The Agent-Driven Quick Start
Getting started requires zero manual work if you have access to Codex or Claude. The workflow is intentionally designed for agent-to-agent execution: copy the provided prompt, paste it into your coding agent, and let it load the HermesBench skill from GitHub. The default path runs one scenario recipe first to establish a baseline before committing to full bundle runs—which take longer and cost more in API credits. This staged approach keeps experimentation cheap while leaving room for comprehensive profiling when you actually need evidence. For profile submissions, another prompt walks through packaging your redacted configuration snapshot alongside score evidence, then flags what needs review before opening a pull request.

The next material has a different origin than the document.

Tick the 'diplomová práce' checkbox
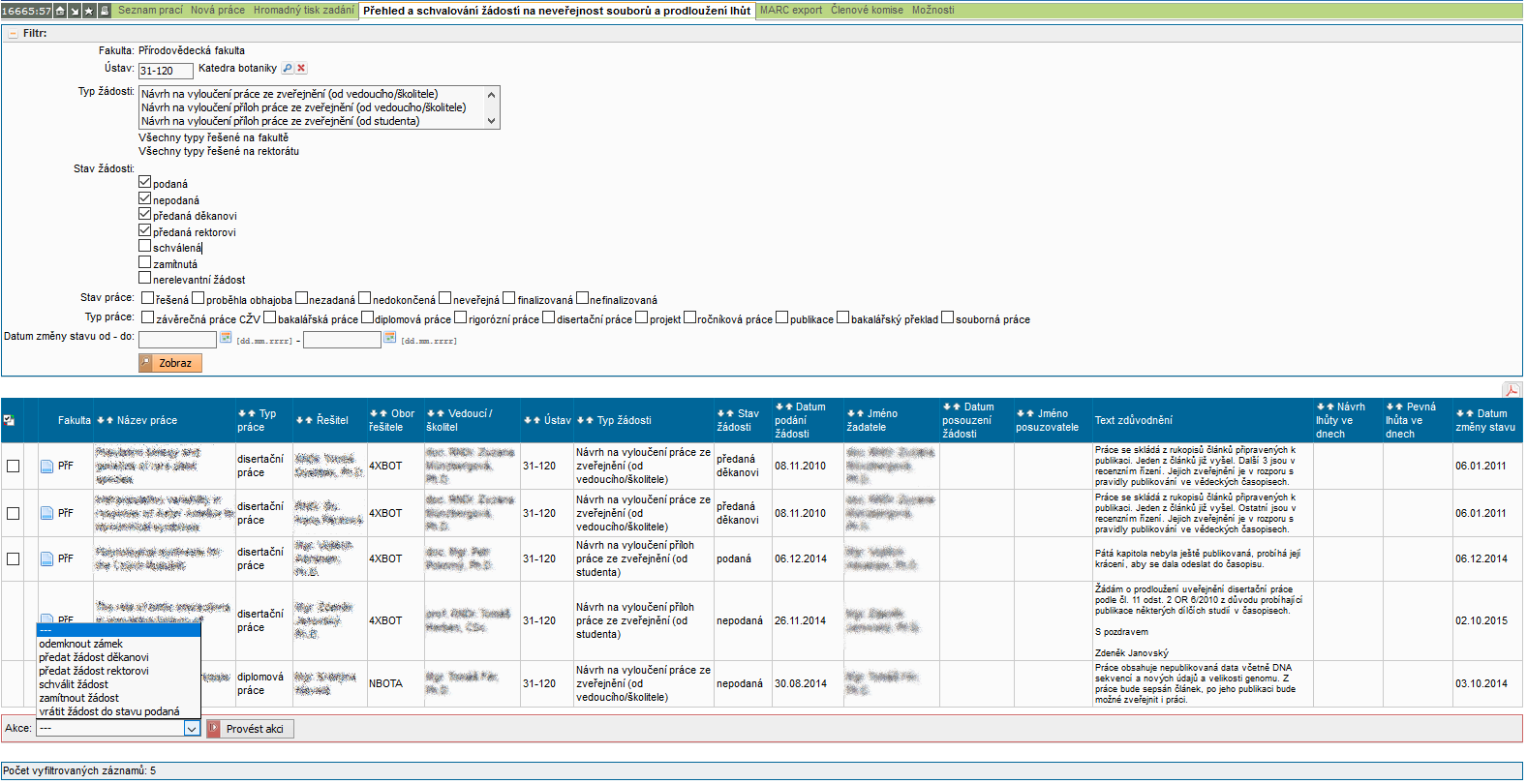This screenshot has height=784, width=1527. (x=367, y=317)
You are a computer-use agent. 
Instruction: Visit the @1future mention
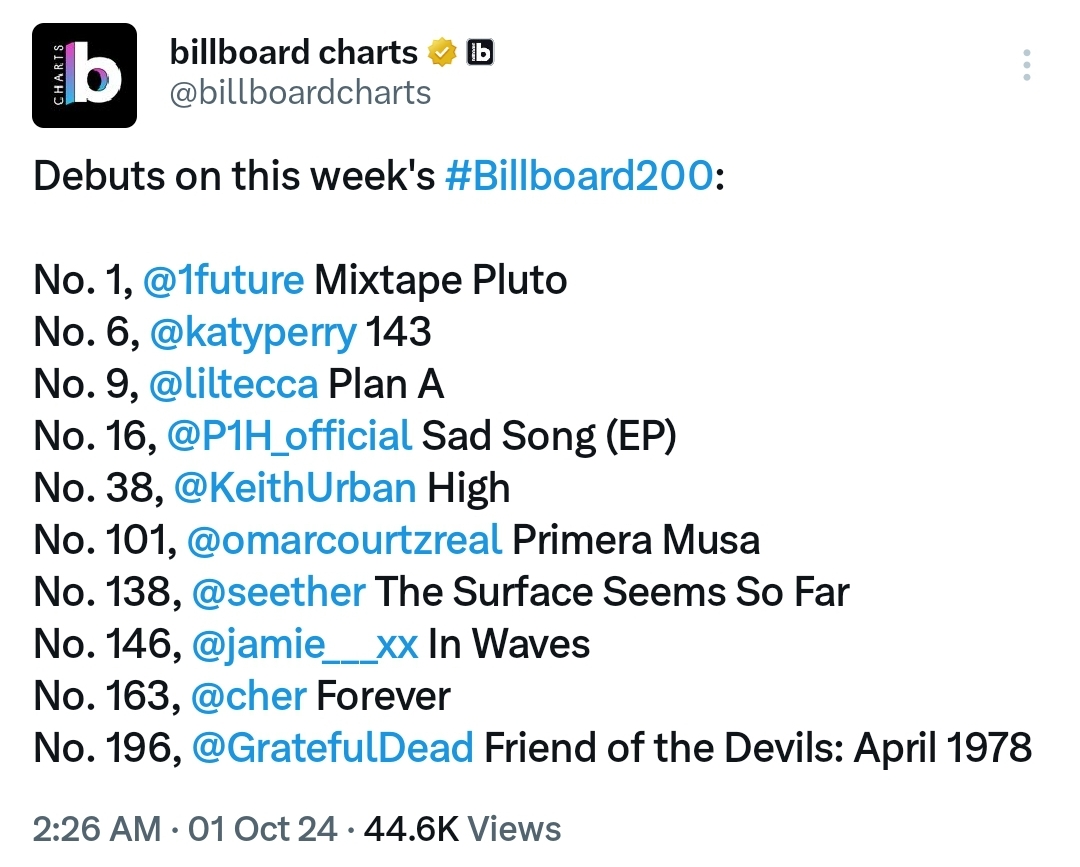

Coverage and Community Contribution
The bundled catalog covers ten workflow categories: personal core tasks, communications, ambient and travel automation, private sensitive operations, power-user integrations, calendar management, web research, report generation, location services, finance tracking, and safety guardrails. Each recipe is designed to be driver and target agnostic with fixture backing where possible and deterministic checks before execution. The contribution model rewards reusable recipes over one-off results—share a redacted profile when your setup improves a specific recipe's score, or submit a generic recipe for an important personal-agent use case that HermesBench doesn't yet cover.
Key Takeaways
- HermesBench measures entire agent configurations, not just base models—a critical distinction for production deployments
- The 78.2 baseline across 27 recipes provides a concrete starting point without pretending to be definitive
- Agent-driven evaluation through Codex or Claude keeps the workflow accessible without requiring manual benchmarking expertise
- Multi-axis scoring penalizes lopsided performance, reflecting how real users experience reliability tradeoffs
The Bottom Line
This is exactly the kind of tooling the personal AI agent ecosystem needs right now—rigorous enough to be useful, humble enough to avoid overclaiming. If you're running any kind of autonomous agent setup in your own workflows, HermesBench gives you a structured way to find out what's actually broken before it finds out for you.